How do I get Urchin to read a webserver log from standard input (stdin)?

How do I get Urchin to read a webserver log from standard input (stdin)?

It may be desirable in certain circumstances to have the Urchin log processing engine be able to read webserver log data directly from standard input (stdin) as opposed to reading from an actual file. Urchin supports the configuration of a Log Source that reads from standard input rather than an actual file.

To configure Urchin to do this, first configure a new Log Source named "stdin" in the Log Source Manager using the following parameters:

Log Settings

  • Log File Location: local
  • Log File Path: -
  • Log Format: auto

Advanced Settings

  • Log Destiny: Don't Touch
  • Query Token: ?
  • URI Stem to Lower Case: off

NOTE: it is very important that the "Log File Path" be set to a single dash "-" character (no quotes).

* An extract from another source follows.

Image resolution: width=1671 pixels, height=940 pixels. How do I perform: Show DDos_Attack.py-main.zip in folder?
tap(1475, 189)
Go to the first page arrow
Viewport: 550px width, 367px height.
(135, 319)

Now, for any profiles that you want to read logs from "stdin", simply choose your new "stdin" log source in the Profile -> Log Source configuration screen.

Important Note: You cannot run Urchin profiles that are configured with a "stdin" log source to run via the Urchin Scheduler since the scheduler has no way of properly associating the log input stream. The only way to process logs for a profile with a "stdin" log source is to run Urchin manually. As a very simple example, here is how you would invoke Urchin:

  1. Open a command shell window on the Urchin system
  2. Change directory to "bin" directory of the Urchin distribution
  3. [UNIX-type systems] Run urchin with "./urchin -p myprofile < /path/to/webserver.log"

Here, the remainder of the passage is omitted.